Guerre en Ukraine: les conséquences dans le monde s’aggravent, alerte le chef de l’ONU

Les conséquences négatives dans le monde de l’invasion russe en Ukraine s’aggravent, touchant 1,6 milliard de personnes, a affirmé mercredi le secrétaire général de l’ONU, Antonio Guterres, en présentant un 2e rapport de l’Organisation sur ses répercussions internationales.

AFP
 «Il n’y a qu’un seul moyen d’arrêter cette tempête qui se prépare: l’invasion russe de l’Ukraine doit cesser», a martelé Antonio Guterres
«Il n’y a qu’un seul moyen d’arrêter cette tempête qui se prépare: l’invasion russe de l’Ukraine doit cesser», a martelé Antonio Guterres ©AFP

"L’impact de la guerre sur la sécurité alimentaire, l’énergie et les finances est systémique, grave et s’accélère", a-t-il dit. "Pour les populations du monde entier, la guerre menace de déclencher une vague sans précédent de faim et de misère, laissant dans son sillage le chaos social et économique", a averti le chef de l’ONU.
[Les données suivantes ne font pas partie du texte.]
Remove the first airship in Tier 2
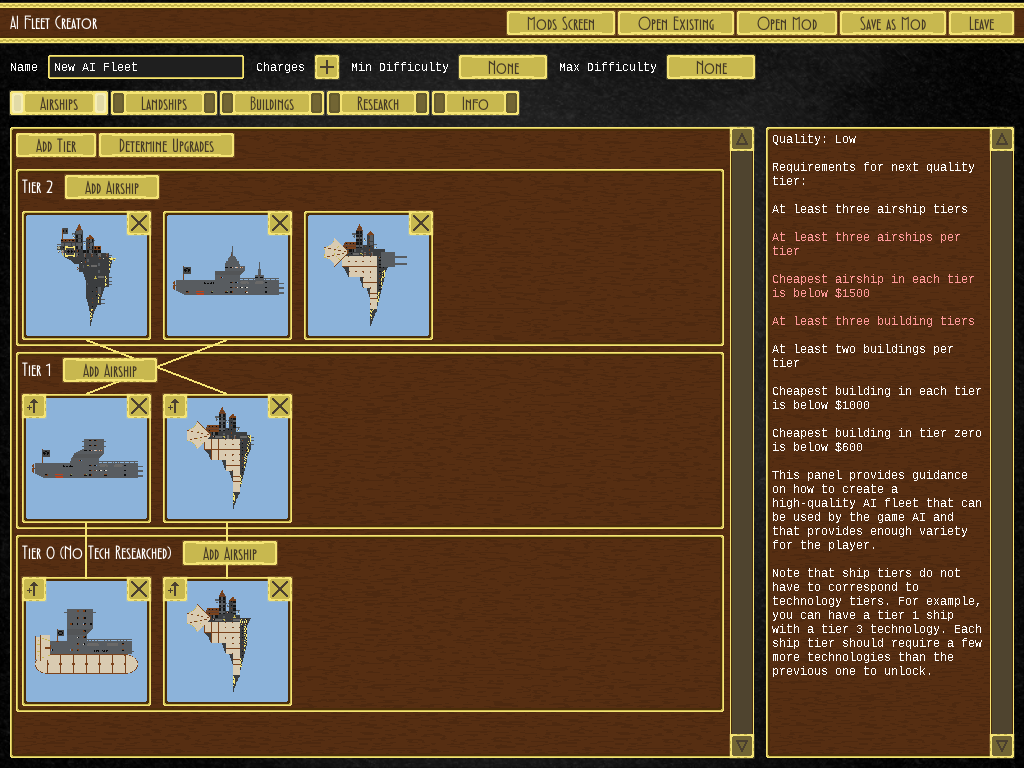This screenshot has height=768, width=1024. [x=138, y=223]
Selon lui, si "la crise alimentaire de cette année est liée à un manque d’accès" aux denrées alimentaires, "l’année prochaine pourrait être une question de manque de nourriture".
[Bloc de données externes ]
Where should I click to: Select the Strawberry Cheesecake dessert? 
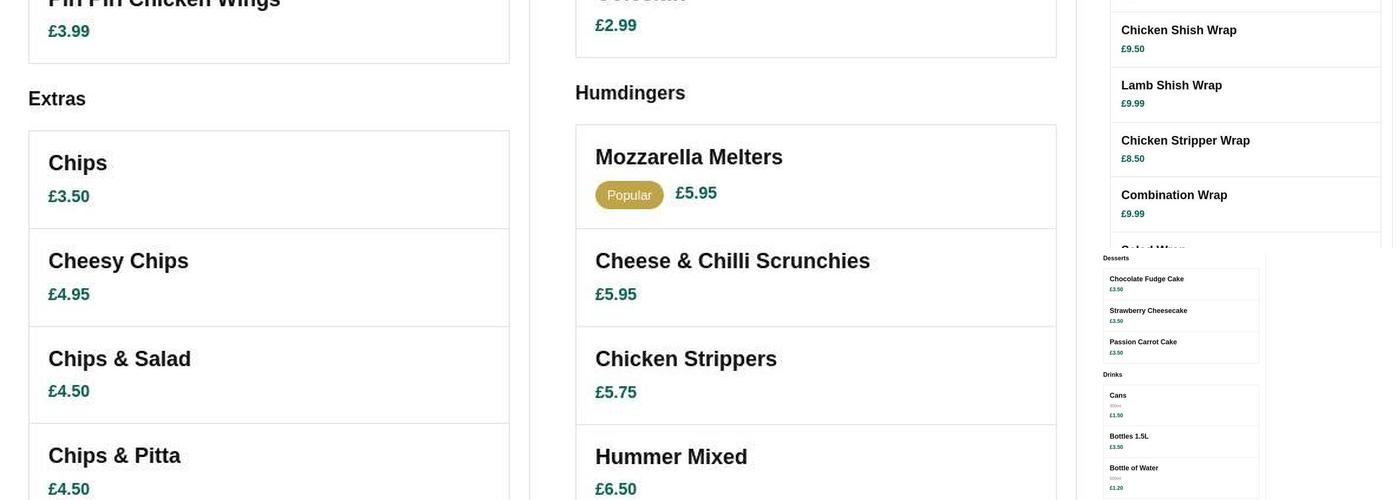click(1180, 315)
"Il n’y a qu’un seul moyen d’arrêter cette tempête qui se prépare: l’invasion russe de l’Ukraine doit cesser", a martelé Antonio Guterres, en évoquant les négociations en cours sur "un accord global qui permettrait l’exportation sécurisée d’aliments produits en Ukraine par la mer Noire et un accès sans entrave aux marchés mondiaux pour les aliments et les engrais russes".
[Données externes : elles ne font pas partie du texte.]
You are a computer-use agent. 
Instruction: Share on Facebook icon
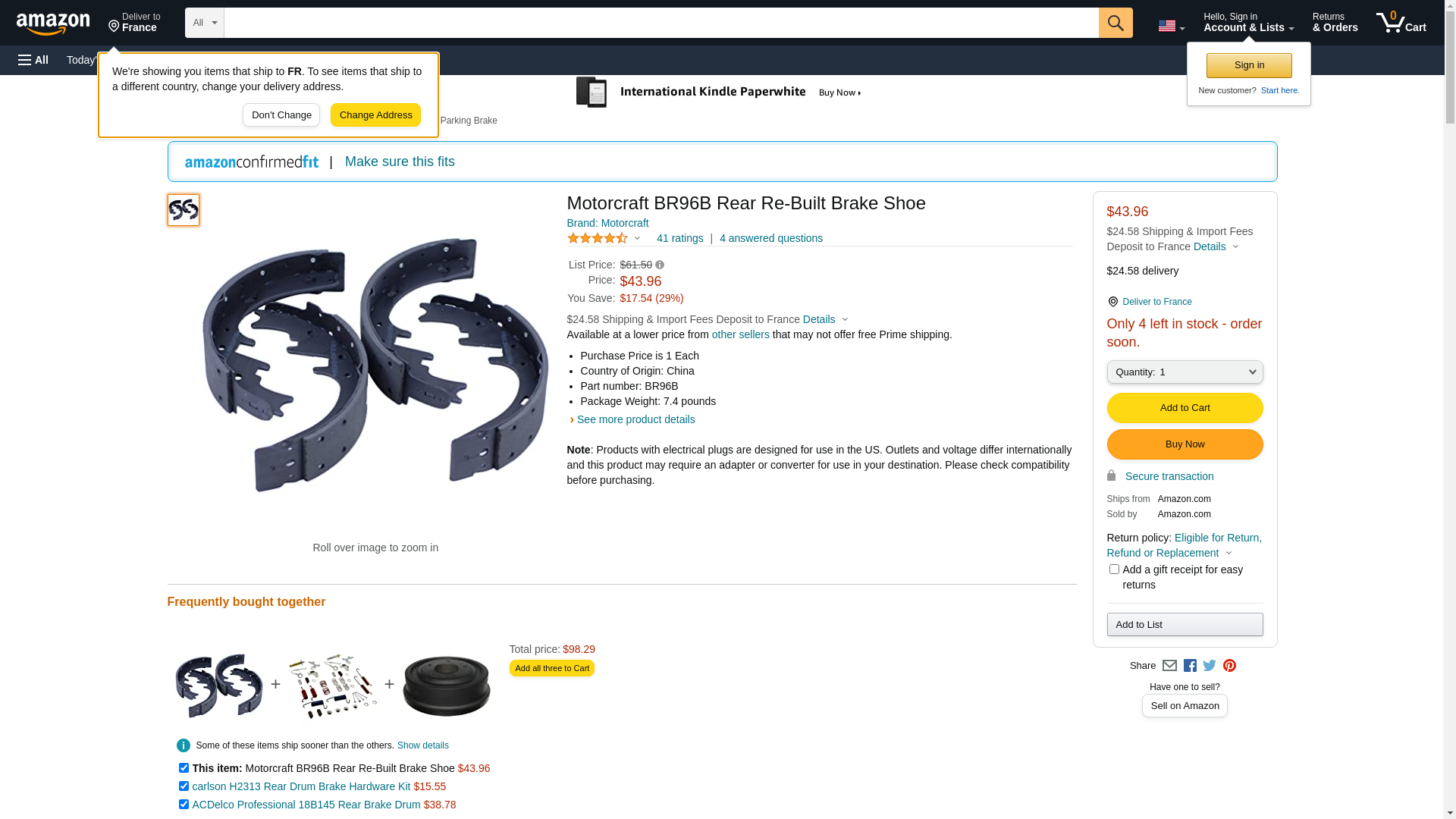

"Cet accord est essentiel pour des centaines de millions de personnes dans les pays en développement, y compris en Afrique subsaharienne", a-t-il souligné en refusant de donner des détails sur ces négociations menées par l’ONU depuis plusieurs semaines et sans percée jusqu’à présent.

Selon le 2e rapport de l’ONU, réalisé sous la houlette de Rebeca Grynspan, co-négociatrice à l’ONU de l’accord évoqué par Antonio Guterres, "94 pays, abritant environ 1,6 milliard de personnes, sont gravement exposés à au moins une dimension de la crise" - finance, alimentation ou énergie - "et incapables d’y faire face".

"Sur ces 1,6 milliard, 1,2 milliard ou les trois quarts vivent dans des pays gravement exposés et vulnérables simultanément aux trois dimensions", précise le rapport. A l’avenir, "aucun pays ou communauté ne sera épargné par cette crise du coût de la vie", affirme le document.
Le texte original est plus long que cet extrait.